Amtszeit endet 2016 – Umatzsteigerung von 11,8 Prozent Nachfolgefrage bei Oetker weiter unbeantwortet

Bielefeld (dpa). Die Nachfolge-Frage an der Spitze des Familienkonzerns Oetker bleibt offen. Bei der Vorstellung der Bilanz 2015 verwies Finanzchef Albert Christmann auf den Beirat.

Richard Oetker, der Vorsitzende der Geschäftsführung der Dr. Oetker GmbH.
Richard Oetker, der Vorsitzende der Geschäftsführung der Dr. Oetker GmbH. Foto: dpa/Archiv

»Hier gibt es einen Zeitplan, mehr kann ich Ihnen auch nicht sagen. Die Entscheidung wird bestimmt nicht erst am 31. Dezember 2016 fallen«, sagte Christmann am Dienstag in Bielefeld. Eigentlich sollte Konzernchef und Familienmitglied Richard Oetker die Geschäftszahlen präsentieren. Der Spitzenmanager war am Morgen beim Verlassen seines Hauses gestürzt und konnte deshalb nicht kommen.

Der Auftritt von Oetker war mit Spannung erwartet worden.  Die Amtszeit des inzwischen 65-Jährigen endet nach sechs Jahren Ende 2016. Bislang hat die Familie noch keinen Nachfolger präsentiert.
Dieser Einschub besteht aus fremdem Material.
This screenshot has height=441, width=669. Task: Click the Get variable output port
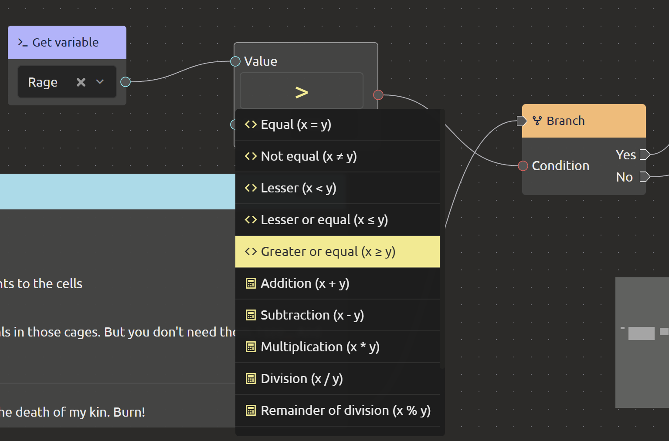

Beim Umsatz legte die Gruppe, zu der Frachtschiffe, Lebensmittel, Bier, Sekt, Hotels und eine Chemie-Tochter zählen, 2015 um 11,8 Prozent auf 12,2 Milliarden Euro zu. »Ohne positive Währungseffekte und Zukäufe wäre diese Kennzahl allerdings auf Vorjahresniveau geblieben«, sagte Christmann, der für Richard Oetker die Bilanz präsentierte. Zum Gewinn äußert sich Oetker generell nicht.